Paralyzing confusion is bad but confusion has benefits.
- Confusion precedes breakthrough. Pushing confusion away pushes progress away.
- Confusion drives everyone to seek clarity.
- Confusion opens us to outside influences and input. We seek help.
Thriving in confusion:
- Acknowledge you don't know when you don't. The illusion of "steady as she goes" negates the benefit of confusion.
- Don't grab the first point of clarity. Average answers come easily – gently "reject" them. Say, "That idea sounds great what other options could we generate." Extraordinary answers require sweat.
- Stay calm. Slow your breathing, movements, and rate of speaking; Pause.
- Demolish secrets. "Everyone should know everything they need to know to succeed," Jon Wortmann.
- Create safe environments. "Clarity is sought by people not forced on them," Jon Wortmann.
- Nurture candid discussions.
- Change willingly, once clarity emerges. 70% clarity is enough.
How to act on clarity:
Clarity doesn't guarantee progress; it needs courage for fuel.
Teams bolster courage.
Sometimes you feel clear when others don't. If you can convince your honest, talented team, then go forward with a lion's courage. The worst that could happen is you all might be wrong.
Other times the fog clears during team meetings. In both cases, allies and advocates instill courage.

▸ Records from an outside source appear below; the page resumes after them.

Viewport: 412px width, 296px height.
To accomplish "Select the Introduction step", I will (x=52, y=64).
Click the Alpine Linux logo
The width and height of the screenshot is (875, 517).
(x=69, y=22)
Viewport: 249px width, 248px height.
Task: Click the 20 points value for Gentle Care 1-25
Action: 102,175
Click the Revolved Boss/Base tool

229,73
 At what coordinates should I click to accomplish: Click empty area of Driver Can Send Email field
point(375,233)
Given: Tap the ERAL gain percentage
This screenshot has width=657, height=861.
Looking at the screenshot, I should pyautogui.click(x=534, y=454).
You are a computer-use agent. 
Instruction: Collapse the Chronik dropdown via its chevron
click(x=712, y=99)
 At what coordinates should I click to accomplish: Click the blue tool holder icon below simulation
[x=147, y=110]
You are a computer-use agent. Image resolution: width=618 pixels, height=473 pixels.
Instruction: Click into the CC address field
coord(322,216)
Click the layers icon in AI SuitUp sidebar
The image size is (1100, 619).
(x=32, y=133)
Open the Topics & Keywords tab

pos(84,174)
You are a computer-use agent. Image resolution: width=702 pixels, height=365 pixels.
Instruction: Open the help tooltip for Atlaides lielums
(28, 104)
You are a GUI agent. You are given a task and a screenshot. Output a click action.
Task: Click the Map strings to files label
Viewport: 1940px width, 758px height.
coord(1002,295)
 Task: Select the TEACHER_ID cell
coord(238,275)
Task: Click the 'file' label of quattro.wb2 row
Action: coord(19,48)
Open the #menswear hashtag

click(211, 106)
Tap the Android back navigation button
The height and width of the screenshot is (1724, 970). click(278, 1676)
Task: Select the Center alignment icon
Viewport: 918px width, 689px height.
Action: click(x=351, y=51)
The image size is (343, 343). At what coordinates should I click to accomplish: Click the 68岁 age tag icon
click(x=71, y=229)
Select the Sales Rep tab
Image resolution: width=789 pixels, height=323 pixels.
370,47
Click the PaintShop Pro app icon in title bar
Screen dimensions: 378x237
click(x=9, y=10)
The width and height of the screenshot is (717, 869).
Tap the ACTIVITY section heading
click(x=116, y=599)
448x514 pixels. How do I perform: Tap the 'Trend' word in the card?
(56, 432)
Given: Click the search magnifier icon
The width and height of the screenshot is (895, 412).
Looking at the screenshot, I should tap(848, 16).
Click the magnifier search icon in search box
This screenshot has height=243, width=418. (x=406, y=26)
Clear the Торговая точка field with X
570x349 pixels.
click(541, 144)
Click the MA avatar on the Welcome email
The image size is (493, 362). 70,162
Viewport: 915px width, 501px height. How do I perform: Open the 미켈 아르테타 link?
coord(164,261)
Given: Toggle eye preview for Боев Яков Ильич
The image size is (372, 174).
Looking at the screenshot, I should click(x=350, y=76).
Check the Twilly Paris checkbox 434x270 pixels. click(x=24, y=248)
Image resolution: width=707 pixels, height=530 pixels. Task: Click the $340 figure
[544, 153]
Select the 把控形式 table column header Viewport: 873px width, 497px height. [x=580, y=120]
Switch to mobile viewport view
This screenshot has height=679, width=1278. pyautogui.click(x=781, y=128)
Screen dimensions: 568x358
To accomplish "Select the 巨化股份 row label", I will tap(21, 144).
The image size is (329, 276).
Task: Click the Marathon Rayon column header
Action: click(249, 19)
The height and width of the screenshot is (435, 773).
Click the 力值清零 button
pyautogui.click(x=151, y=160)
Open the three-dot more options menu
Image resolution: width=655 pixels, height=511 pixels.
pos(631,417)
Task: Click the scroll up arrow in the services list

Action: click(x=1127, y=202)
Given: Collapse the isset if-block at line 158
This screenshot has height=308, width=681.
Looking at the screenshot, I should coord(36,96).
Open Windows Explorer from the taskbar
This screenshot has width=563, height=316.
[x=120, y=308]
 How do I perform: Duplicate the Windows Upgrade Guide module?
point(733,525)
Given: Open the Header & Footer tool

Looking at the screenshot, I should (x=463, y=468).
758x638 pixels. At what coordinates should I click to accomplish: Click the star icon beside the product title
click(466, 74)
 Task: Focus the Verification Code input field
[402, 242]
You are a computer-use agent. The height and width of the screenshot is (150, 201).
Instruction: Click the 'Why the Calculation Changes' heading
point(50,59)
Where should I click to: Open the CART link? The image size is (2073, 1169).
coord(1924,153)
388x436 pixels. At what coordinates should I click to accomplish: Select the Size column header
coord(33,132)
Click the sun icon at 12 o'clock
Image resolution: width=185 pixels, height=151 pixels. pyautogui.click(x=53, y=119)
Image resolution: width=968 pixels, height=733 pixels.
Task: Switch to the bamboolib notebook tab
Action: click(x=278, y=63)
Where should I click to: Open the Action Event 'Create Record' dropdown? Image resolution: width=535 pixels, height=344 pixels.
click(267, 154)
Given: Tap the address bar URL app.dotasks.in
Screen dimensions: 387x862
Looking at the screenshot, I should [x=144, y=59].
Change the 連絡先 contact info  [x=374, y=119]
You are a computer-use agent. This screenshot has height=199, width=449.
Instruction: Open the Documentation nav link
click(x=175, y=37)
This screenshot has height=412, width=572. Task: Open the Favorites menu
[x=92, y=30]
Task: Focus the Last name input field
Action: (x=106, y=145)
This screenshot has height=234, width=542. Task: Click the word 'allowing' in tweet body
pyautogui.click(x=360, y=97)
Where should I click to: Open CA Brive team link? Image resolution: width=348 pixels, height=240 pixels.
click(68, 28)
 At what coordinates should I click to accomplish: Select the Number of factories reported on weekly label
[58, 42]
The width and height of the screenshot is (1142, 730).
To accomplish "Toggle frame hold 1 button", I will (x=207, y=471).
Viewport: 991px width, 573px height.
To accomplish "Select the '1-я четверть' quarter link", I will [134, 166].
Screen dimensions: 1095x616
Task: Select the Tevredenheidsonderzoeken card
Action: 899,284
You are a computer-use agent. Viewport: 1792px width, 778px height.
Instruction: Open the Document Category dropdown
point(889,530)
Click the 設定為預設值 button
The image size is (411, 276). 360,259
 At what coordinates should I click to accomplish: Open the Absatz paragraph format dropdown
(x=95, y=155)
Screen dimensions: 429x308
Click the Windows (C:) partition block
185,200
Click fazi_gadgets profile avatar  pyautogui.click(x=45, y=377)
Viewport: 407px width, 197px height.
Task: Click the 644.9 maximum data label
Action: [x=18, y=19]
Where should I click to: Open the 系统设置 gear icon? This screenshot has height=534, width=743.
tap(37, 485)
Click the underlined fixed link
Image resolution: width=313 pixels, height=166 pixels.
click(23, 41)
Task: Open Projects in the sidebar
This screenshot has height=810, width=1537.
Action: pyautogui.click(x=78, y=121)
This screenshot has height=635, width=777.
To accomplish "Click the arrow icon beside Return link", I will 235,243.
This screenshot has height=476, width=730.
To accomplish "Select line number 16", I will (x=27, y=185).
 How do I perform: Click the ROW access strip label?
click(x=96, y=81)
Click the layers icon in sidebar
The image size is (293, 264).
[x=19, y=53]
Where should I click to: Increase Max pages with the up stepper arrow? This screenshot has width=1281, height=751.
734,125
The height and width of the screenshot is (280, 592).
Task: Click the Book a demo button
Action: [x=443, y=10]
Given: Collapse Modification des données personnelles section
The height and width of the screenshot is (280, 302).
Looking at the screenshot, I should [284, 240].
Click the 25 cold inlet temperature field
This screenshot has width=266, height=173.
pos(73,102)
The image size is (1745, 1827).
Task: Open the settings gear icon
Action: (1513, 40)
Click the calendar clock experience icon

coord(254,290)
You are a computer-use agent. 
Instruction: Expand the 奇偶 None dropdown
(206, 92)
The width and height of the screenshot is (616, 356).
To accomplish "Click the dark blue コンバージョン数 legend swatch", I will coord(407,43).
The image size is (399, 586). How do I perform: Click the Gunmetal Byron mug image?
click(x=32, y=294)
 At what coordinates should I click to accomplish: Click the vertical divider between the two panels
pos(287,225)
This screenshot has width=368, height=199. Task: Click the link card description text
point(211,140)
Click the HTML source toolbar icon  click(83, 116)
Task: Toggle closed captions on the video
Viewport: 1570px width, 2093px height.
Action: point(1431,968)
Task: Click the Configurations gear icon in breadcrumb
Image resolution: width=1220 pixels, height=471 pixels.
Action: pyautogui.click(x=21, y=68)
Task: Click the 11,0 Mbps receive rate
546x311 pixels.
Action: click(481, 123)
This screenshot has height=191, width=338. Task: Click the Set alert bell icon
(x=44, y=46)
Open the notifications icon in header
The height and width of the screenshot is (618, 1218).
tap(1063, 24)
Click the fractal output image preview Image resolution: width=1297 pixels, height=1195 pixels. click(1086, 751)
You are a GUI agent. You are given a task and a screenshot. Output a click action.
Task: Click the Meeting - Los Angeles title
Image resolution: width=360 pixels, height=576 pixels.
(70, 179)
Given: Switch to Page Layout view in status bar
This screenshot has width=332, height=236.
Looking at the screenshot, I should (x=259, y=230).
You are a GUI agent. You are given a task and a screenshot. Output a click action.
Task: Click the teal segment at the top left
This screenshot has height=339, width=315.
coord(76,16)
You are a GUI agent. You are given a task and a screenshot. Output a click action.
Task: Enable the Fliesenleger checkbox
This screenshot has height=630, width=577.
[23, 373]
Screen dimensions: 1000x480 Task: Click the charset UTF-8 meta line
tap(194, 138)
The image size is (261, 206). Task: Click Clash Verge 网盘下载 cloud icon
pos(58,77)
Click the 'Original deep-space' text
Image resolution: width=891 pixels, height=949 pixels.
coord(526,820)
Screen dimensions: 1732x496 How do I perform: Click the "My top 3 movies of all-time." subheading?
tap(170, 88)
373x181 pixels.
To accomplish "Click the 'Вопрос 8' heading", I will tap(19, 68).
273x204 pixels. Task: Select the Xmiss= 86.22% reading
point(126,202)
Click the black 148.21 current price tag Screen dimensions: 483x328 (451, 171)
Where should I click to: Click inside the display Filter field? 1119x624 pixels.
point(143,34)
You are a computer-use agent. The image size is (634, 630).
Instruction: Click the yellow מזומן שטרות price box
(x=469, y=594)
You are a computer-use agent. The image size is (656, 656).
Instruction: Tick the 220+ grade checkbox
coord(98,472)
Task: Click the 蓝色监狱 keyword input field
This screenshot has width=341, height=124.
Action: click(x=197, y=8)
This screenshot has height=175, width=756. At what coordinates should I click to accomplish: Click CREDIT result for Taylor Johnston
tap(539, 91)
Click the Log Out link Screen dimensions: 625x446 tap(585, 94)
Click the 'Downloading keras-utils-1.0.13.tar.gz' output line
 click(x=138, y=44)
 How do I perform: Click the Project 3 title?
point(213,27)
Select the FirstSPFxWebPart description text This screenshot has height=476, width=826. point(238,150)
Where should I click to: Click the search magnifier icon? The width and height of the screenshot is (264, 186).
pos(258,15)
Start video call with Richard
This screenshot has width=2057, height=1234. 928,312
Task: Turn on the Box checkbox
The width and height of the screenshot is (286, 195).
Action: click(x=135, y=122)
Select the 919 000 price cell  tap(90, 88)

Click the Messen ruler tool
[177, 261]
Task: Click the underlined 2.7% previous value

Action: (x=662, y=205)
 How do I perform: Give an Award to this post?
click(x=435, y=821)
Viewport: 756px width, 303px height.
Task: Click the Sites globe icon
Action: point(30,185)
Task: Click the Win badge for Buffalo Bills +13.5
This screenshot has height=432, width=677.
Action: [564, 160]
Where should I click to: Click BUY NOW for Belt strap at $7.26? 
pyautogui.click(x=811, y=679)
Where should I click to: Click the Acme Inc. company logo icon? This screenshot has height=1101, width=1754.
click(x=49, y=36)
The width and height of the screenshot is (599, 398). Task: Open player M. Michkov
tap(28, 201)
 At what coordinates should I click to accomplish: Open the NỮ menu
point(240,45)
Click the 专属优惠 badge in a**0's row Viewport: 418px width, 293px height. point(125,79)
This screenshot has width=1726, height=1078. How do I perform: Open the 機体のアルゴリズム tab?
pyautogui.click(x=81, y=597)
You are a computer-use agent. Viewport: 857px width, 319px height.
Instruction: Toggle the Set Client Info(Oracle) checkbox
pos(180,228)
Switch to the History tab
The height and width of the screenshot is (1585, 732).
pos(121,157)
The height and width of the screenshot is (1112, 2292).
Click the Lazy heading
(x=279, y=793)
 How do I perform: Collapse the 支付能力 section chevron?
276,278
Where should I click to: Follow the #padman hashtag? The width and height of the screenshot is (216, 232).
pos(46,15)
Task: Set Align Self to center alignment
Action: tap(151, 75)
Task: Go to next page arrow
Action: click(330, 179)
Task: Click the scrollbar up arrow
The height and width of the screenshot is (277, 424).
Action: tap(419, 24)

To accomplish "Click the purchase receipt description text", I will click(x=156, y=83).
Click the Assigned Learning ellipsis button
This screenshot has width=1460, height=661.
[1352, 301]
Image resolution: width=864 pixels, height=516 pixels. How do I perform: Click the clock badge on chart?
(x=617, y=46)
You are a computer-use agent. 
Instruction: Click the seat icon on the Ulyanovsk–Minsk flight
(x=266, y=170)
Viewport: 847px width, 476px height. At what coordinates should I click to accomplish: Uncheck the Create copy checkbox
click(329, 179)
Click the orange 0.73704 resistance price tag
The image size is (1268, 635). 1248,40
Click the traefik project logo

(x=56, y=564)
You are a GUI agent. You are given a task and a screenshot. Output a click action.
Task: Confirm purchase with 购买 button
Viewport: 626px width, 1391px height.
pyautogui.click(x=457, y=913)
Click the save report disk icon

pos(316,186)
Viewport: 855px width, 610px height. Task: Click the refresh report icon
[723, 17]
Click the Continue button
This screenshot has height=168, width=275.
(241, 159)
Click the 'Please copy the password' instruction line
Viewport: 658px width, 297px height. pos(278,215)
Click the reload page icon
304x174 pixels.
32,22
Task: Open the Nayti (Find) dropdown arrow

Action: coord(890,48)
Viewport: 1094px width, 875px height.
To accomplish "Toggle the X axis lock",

Finally, finding courage in teams requires candor and honesty. If you're surrounded with weak yes-men, peril is near.
Note: Jon Wortmann quotes are based on our December 14, 2011 conversation. Jon is co-author of the insightful book, "The Three Commitments of Leadership."
How do you find clarity?
How do you find courage to act on your clarity?
Want more? See: "15 Potent Ways for Fighting Confusion"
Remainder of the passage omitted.